Note. Est. = estimate; SE = standard error; MNSQ = mean square; Clz. = cloze; PC = passage comprehension.

Person-ability parameters obtained from the bifactor model (M = 0.00, SD = 1.59) correlated at 0.987 with the ability parameters obtained from the standard unidimensional model (M = 0.00, SD = 1.58). Absolute differences between the person parameters from the two analyses ranged between 0 and 0.76 logit (M = 0.20).

Discussion

It is commonly known that individual differences in handling test format peculiarities could constitute a source of construct irrelevant variance (Bachman, 1990). In this study, we aimed to separate the cloze-specific irrelevant variance in a reading comprehension test using a multidimensional Rasch model. We separately fitted a unidimensional Rasch model and a bifactor Rasch model, in which the cloze items loaded on a method-specific dimension while simultaneously loading on the general reading dimension, to a reading comprehension test composed of MC questions based on sustained passages and MC cloze items. Findings showed that the bifactor model fitted the data significantly better than the unidimensional model. This was an indication that the cloze items share variance above and beyond the general factor. In other words, the cloze items produce variance that is not explained by the target reading comprehension dimension.

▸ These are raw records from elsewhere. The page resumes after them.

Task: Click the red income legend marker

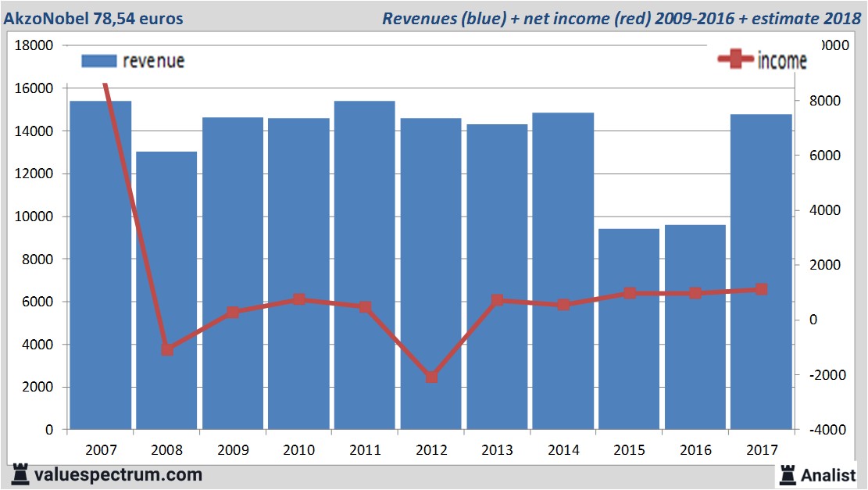Action: (x=735, y=60)
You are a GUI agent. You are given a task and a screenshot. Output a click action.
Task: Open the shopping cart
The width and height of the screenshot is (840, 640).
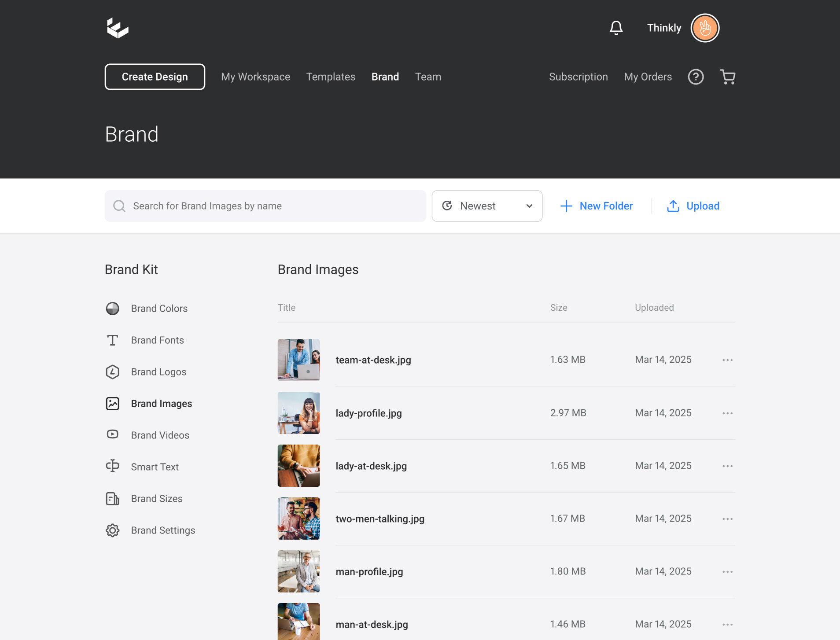click(x=727, y=77)
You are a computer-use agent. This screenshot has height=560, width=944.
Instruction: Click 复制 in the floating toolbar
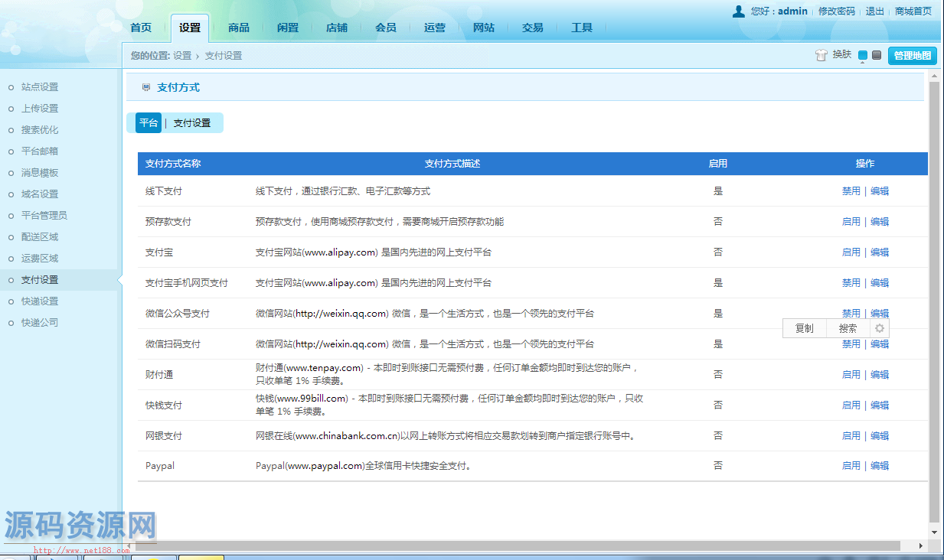pos(804,328)
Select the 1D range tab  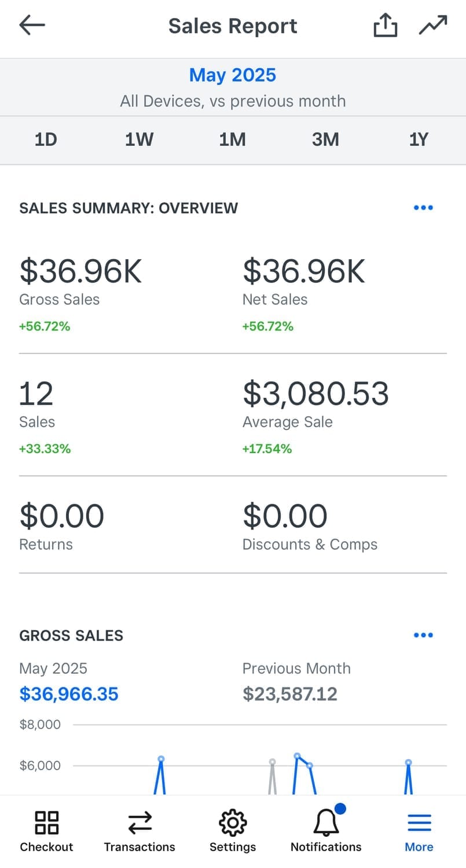[x=46, y=139]
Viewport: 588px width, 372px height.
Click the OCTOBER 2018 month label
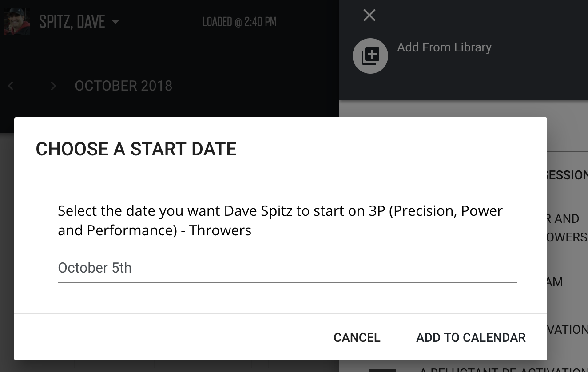pyautogui.click(x=123, y=86)
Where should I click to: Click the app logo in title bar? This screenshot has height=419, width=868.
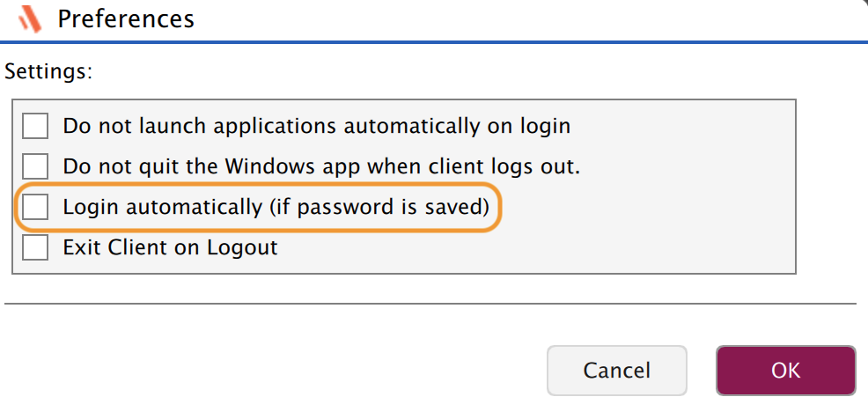31,18
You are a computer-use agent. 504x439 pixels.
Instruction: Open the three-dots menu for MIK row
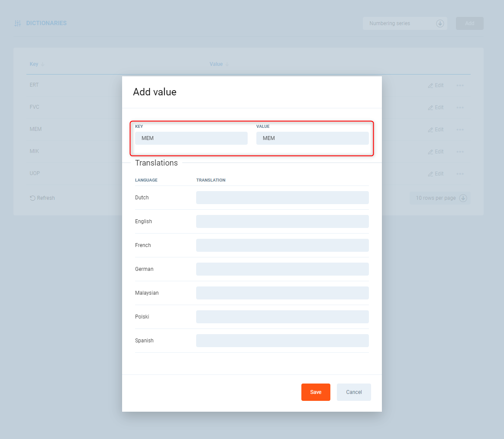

In bifactor models, if a specific factor does not contain something unique and only reflects the general factor, it ceases to exist after controlling for the general factor. This is reflected by low variance and reliability estimates for the specific factor (Baghaei, 2016). In this study, the variance and reliability of the cloze-specific dimension were big enough to make it a nonignorable dimension. The better fit of the bifactor model and the relatively large variance and reliability of the cloze-specific dimension indicate that the structure of the reading comprehension test, composed of sustained passages and cloze passages, is not unidimensional, as not all the variance can be explained by a single reading dimension. That is, the cloze-specific dimension has unique variance beyond and above the target reading comprehension construct and forms a dimension separate from the main reading dimension. In other words, the cloze items share something above and beyond the primary reading comprehension construct, and the variance in the reading comprehension test cannot be explained by a single dimension.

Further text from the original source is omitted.